---------- Data to process

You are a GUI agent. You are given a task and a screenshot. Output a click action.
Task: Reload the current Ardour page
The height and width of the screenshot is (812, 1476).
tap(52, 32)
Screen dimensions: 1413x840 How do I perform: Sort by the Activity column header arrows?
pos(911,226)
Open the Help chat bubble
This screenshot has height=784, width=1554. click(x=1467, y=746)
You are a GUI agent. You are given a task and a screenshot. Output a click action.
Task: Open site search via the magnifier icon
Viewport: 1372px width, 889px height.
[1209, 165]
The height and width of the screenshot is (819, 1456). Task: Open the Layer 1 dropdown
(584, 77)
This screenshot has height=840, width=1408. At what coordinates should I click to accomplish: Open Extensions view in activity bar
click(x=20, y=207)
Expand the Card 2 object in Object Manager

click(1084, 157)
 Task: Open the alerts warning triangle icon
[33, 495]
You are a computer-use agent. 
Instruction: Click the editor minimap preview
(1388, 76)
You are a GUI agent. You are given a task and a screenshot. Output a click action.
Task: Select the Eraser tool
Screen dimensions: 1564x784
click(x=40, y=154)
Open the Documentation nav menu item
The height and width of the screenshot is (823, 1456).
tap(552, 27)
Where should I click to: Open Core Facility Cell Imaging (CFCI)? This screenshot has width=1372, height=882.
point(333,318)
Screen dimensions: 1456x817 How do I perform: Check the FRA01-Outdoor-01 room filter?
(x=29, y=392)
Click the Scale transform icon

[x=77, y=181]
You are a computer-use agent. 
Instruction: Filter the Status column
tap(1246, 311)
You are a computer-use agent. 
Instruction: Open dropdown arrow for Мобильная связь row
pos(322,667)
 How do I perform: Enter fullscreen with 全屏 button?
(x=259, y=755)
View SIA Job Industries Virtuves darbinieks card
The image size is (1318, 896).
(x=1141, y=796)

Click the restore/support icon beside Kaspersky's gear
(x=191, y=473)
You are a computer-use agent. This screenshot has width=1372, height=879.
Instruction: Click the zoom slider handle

--------------------

What the task requires = Starting at the line that contains "Click the restore/support", retype each line through the last one in the records, both included, and add nothing.

Output for this exercise =
Click the restore/support icon beside Kaspersky's gear
(x=191, y=473)
You are a computer-use agent. This screenshot has width=1372, height=879.
Instruction: Click the zoom slider handle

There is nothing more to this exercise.